The proposals suggest that Ant Group would still be able operate in financial services beyond its payments business, quelling investor concern about how to interpret the Chinese central bank’s message on Sunday, when it asked Ant Group to return to its roots as a payments provider.
“This means China is still trying to encourage domestic consumption and they need platforms like Ant to help with consumer loans,” UOB Kay Hian Holdings Ltd (大華繼顯控股) Shanghai-based analyst Wang Zhen said. “The key is that consumer lending shouldn’t be over-leveraged.”
Chinese regulators also told Ant Group to devise a plan to overhaul its business, the latest in a series of steps to rein in Ma’s online finance empire.

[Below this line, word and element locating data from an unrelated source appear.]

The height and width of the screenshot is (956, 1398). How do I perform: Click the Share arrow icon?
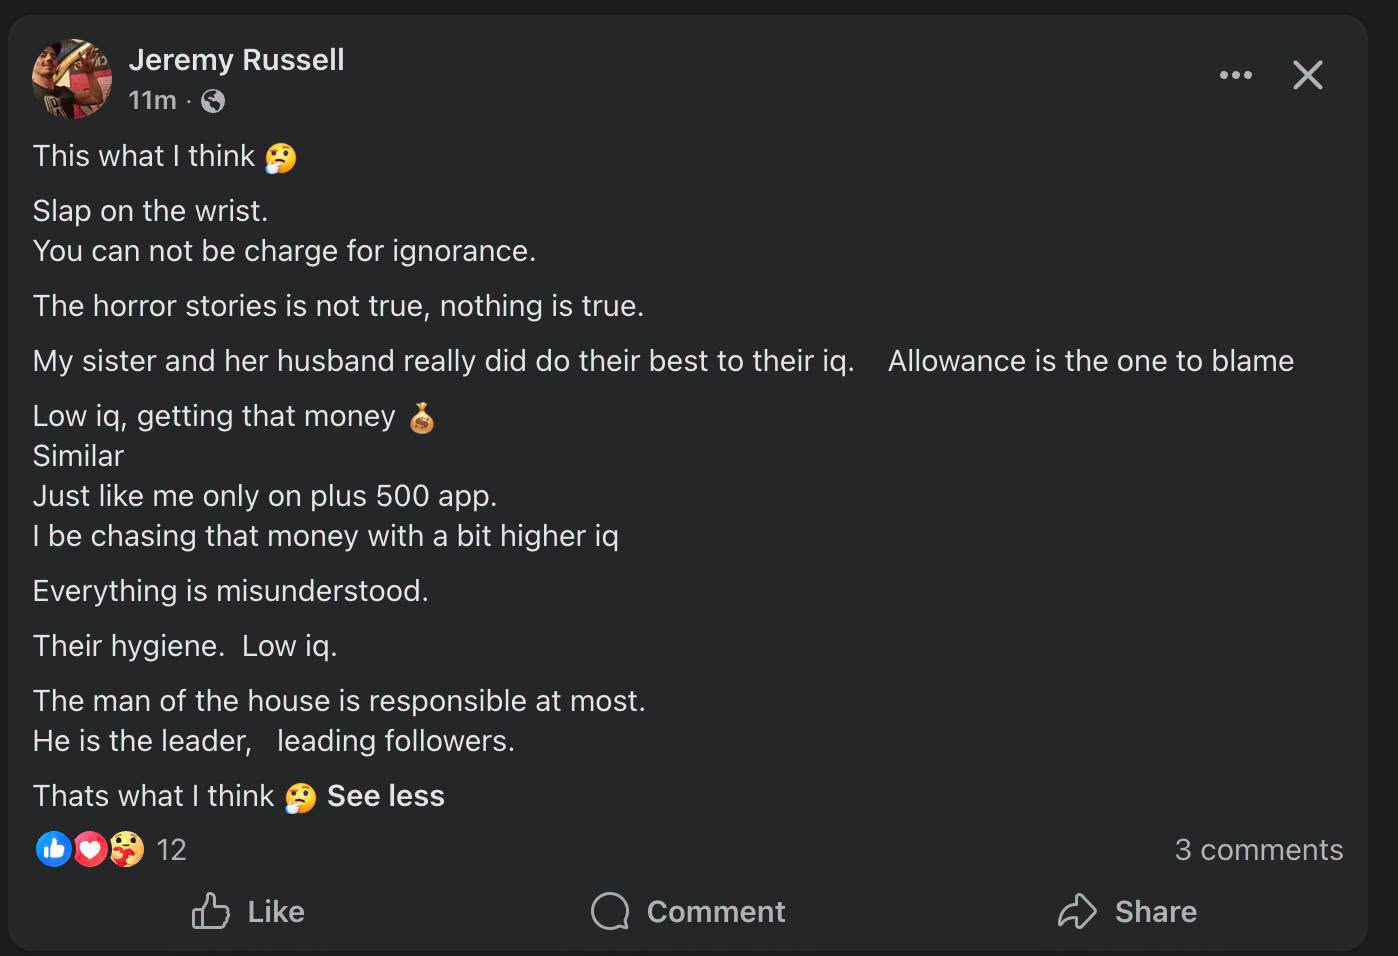1077,911
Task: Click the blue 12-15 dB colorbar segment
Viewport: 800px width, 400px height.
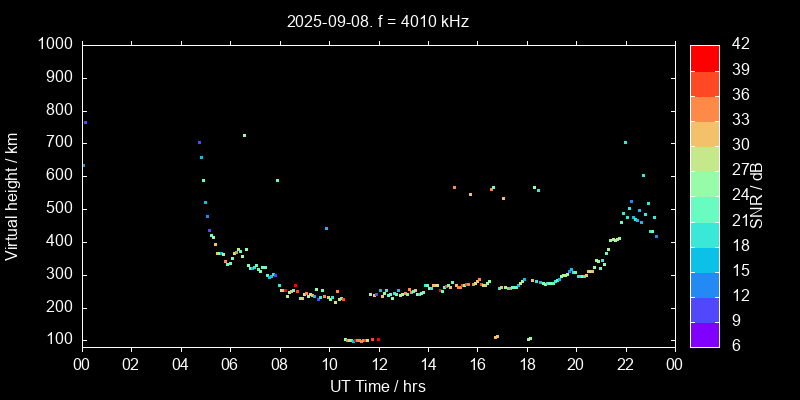Action: [x=705, y=284]
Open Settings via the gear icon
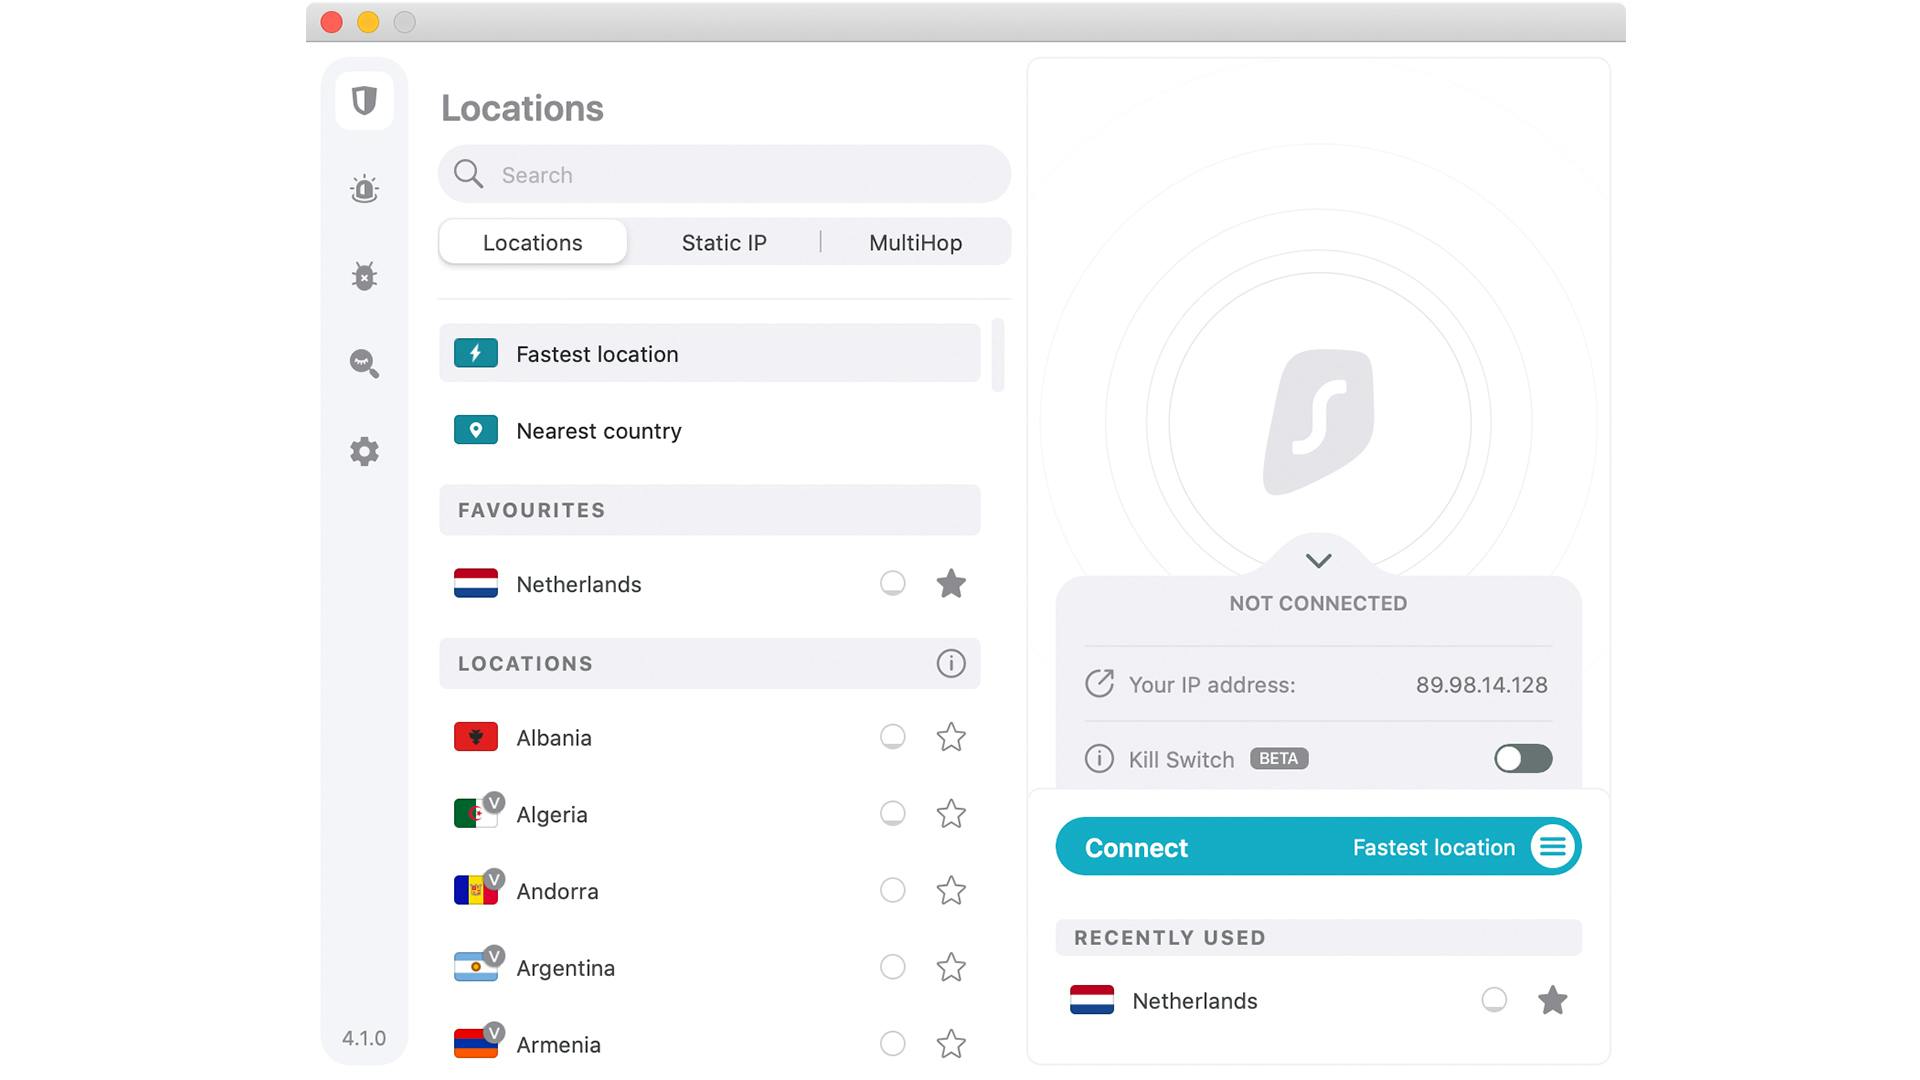This screenshot has height=1080, width=1920. tap(364, 451)
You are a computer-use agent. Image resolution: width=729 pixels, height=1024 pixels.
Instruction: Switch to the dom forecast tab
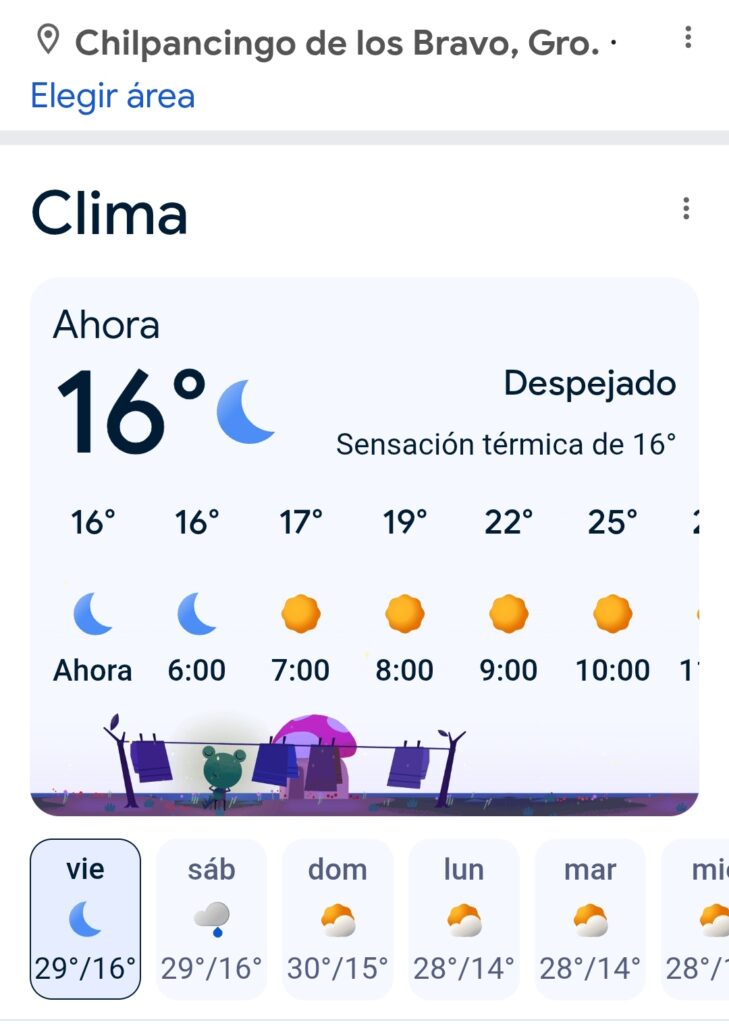[x=338, y=919]

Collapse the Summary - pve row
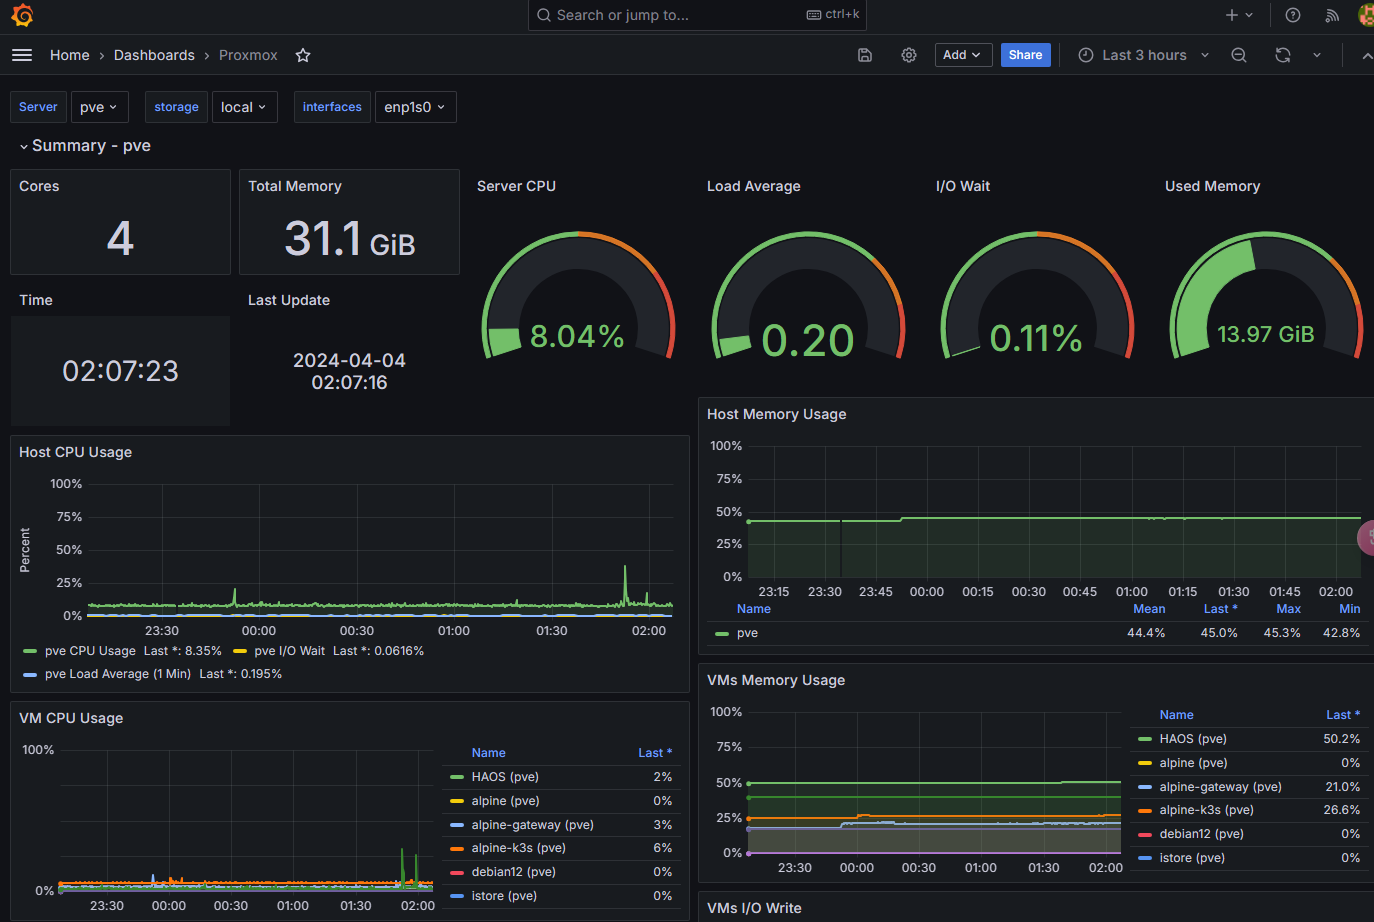[x=85, y=146]
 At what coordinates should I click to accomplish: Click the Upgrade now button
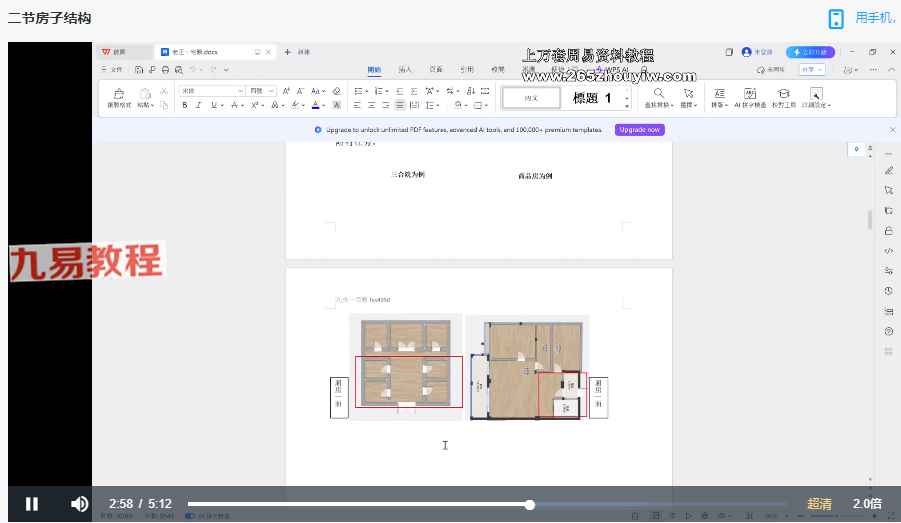[x=639, y=130]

While it stopped short of directly asking for a breakup of the company, the central bank said that Ant Group needed to “understand the necessity of overhauling its business” and come up with a timetable as soon as possible.
“Its growth would slow a lot,” Bloomberg Intelligence Hong Kong-based analyst Francis Chan (陳永富) said.
The valuation of the nonpayment businesses, including wealth management and consumer lending, could be slashed by as much as 75 percent, Chan said.
Ant Group last month was poised for an initial public offering (IPO) that would have valued it at more than US$300 billion before regulators intervened.
Ant Group held US$11 billion of cash and cash equivalents as of June, according to its IPO filing.
Under rules that took effect last month, companies that control at least two cross-sector financial institutions are required to hold a financial holding license.
Rules on how financial holding companies could be regulated are still under deliberation.
Chan estimated that Ant Group needs to inject at least 70 billion yuan (US$10.7 billion) of new capital just for its credit-lending business.
That calculation is based on draft regulations that would require Ant Group to jointly fund 30 percent of its loans, with a maximum asset leverage of five times.
Ant Group is planning to leave its digital lifestyle business — the services that link users with food deliveries, on-demand neighborhood services and hotel bookings — out of the financial holding company, one of the people said.
Ant Group would still be the parent of all those operations, the person added.
Ant Group is not working on a proposal to break up the company at this time, although it is seeking more guidance from regulators on what structure would be acceptable and might change its plans based on that feedback, that person said.
Ant’s valuation could fall to below US$153 billion, similar to where it stood two years ago after a fundraising round, Chan said.